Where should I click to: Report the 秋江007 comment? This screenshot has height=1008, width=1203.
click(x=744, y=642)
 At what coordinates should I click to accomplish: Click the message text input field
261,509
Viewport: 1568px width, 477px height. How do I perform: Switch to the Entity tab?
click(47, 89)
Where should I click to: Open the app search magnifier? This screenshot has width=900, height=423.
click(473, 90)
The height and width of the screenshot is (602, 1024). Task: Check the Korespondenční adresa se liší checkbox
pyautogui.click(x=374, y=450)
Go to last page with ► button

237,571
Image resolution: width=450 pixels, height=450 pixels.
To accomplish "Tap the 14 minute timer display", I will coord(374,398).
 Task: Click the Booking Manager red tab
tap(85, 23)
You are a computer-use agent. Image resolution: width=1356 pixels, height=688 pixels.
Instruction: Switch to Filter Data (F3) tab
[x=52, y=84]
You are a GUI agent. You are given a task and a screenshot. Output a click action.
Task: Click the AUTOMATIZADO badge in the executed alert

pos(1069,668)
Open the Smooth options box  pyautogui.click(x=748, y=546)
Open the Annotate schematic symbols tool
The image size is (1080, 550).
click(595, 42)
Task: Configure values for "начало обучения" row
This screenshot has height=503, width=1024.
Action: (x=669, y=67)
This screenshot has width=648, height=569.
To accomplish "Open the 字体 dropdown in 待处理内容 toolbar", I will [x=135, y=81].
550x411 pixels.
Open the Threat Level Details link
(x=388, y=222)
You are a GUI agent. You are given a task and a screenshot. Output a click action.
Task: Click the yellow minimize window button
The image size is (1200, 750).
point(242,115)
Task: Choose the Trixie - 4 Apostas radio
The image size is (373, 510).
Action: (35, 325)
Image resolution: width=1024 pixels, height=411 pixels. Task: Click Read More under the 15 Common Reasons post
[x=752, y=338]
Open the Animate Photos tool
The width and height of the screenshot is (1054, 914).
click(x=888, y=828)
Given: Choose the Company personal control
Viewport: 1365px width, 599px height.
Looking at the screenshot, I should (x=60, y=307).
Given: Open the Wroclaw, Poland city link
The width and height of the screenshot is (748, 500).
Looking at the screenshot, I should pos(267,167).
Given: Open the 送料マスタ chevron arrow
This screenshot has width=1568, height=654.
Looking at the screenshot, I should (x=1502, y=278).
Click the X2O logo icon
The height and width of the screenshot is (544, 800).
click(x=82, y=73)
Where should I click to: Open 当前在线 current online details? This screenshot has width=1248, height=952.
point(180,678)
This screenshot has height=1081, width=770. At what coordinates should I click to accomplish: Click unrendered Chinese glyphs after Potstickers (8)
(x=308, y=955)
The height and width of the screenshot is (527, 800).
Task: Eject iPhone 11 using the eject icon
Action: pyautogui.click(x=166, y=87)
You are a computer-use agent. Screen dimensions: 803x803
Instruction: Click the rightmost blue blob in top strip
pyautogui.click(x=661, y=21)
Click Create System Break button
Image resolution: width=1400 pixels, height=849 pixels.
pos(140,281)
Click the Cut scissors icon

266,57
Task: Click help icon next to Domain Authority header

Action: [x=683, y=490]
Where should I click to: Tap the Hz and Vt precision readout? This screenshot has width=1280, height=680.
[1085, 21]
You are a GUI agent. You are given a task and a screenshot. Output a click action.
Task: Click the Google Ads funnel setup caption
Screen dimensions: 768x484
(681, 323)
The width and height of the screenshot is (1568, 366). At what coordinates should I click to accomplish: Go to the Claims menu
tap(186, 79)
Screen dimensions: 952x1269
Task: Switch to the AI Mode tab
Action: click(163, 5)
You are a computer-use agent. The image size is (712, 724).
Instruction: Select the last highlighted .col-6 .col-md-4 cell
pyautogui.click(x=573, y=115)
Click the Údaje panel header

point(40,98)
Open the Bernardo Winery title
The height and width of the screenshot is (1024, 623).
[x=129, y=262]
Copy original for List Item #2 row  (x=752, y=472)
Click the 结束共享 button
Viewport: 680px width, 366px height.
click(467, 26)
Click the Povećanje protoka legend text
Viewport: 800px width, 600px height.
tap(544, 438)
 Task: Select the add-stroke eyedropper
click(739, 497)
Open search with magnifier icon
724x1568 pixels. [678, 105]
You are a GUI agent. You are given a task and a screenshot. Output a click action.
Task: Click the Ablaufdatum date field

◇ ◇ ◇ ◇ ◇

**ASSIGNED TASK**
Word for word, repeat each entry from the listing above.

**SOLUTION FOR THIS PROBLEM**
Where should I click to: Report the 秋江007 comment? This screenshot has height=1008, width=1203.
click(x=744, y=642)
 At what coordinates should I click to accomplish: Click the message text input field
261,509
Viewport: 1568px width, 477px height. How do I perform: Switch to the Entity tab?
click(47, 89)
Where should I click to: Open the app search magnifier? This screenshot has width=900, height=423.
click(473, 90)
The height and width of the screenshot is (602, 1024). Task: Check the Korespondenční adresa se liší checkbox
pyautogui.click(x=374, y=450)
Go to last page with ► button

237,571
Image resolution: width=450 pixels, height=450 pixels.
To accomplish "Tap the 14 minute timer display", I will coord(374,398).
 Task: Click the Booking Manager red tab
tap(85, 23)
You are a computer-use agent. Image resolution: width=1356 pixels, height=688 pixels.
Instruction: Switch to Filter Data (F3) tab
[x=52, y=84]
You are a GUI agent. You are given a task and a screenshot. Output a click action.
Task: Click the AUTOMATIZADO badge in the executed alert

pos(1069,668)
Open the Smooth options box  pyautogui.click(x=748, y=546)
Open the Annotate schematic symbols tool
The image size is (1080, 550).
click(595, 42)
Task: Configure values for "начало обучения" row
This screenshot has height=503, width=1024.
Action: (x=669, y=67)
This screenshot has width=648, height=569.
To accomplish "Open the 字体 dropdown in 待处理内容 toolbar", I will [x=135, y=81].
550x411 pixels.
Open the Threat Level Details link
(x=388, y=222)
You are a GUI agent. You are given a task and a screenshot. Output a click action.
Task: Click the yellow minimize window button
The image size is (1200, 750).
point(242,115)
Task: Choose the Trixie - 4 Apostas radio
The image size is (373, 510).
Action: (35, 325)
Image resolution: width=1024 pixels, height=411 pixels. Task: Click Read More under the 15 Common Reasons post
[x=752, y=338]
Open the Animate Photos tool
The width and height of the screenshot is (1054, 914).
click(x=888, y=828)
Given: Choose the Company personal control
Viewport: 1365px width, 599px height.
Looking at the screenshot, I should (x=60, y=307).
Given: Open the Wroclaw, Poland city link
The width and height of the screenshot is (748, 500).
Looking at the screenshot, I should pos(267,167).
Given: Open the 送料マスタ chevron arrow
This screenshot has width=1568, height=654.
Looking at the screenshot, I should (x=1502, y=278).
Click the X2O logo icon
The height and width of the screenshot is (544, 800).
click(x=82, y=73)
Where should I click to: Open 当前在线 current online details? This screenshot has width=1248, height=952.
point(180,678)
This screenshot has height=1081, width=770. At what coordinates should I click to accomplish: Click unrendered Chinese glyphs after Potstickers (8)
(x=308, y=955)
The height and width of the screenshot is (527, 800).
Task: Eject iPhone 11 using the eject icon
Action: pyautogui.click(x=166, y=87)
You are a computer-use agent. Screen dimensions: 803x803
Instruction: Click the rightmost blue blob in top strip
pyautogui.click(x=661, y=21)
Click Create System Break button
Image resolution: width=1400 pixels, height=849 pixels.
pos(140,281)
Click the Cut scissors icon

266,57
Task: Click help icon next to Domain Authority header

Action: [x=683, y=490]
Where should I click to: Tap the Hz and Vt precision readout? This screenshot has width=1280, height=680.
[1085, 21]
You are a GUI agent. You are given a task and a screenshot. Output a click action.
Task: Click the Google Ads funnel setup caption
Screen dimensions: 768x484
(681, 323)
The width and height of the screenshot is (1568, 366). At what coordinates should I click to accomplish: Go to the Claims menu
tap(186, 79)
Screen dimensions: 952x1269
Task: Switch to the AI Mode tab
Action: click(163, 5)
You are a computer-use agent. The image size is (712, 724).
Instruction: Select the last highlighted .col-6 .col-md-4 cell
pyautogui.click(x=573, y=115)
Click the Údaje panel header

point(40,98)
Open the Bernardo Winery title
The height and width of the screenshot is (1024, 623).
[x=129, y=262]
Copy original for List Item #2 row  (x=752, y=472)
Click the 结束共享 button
Viewport: 680px width, 366px height.
click(467, 26)
Click the Povećanje protoka legend text
Viewport: 800px width, 600px height.
tap(544, 438)
 Task: Select the add-stroke eyedropper
click(739, 497)
Open search with magnifier icon
724x1568 pixels. [678, 105]
You are a GUI agent. You are given a task and a screenshot. Output a click action.
Task: Click the Ablaufdatum date field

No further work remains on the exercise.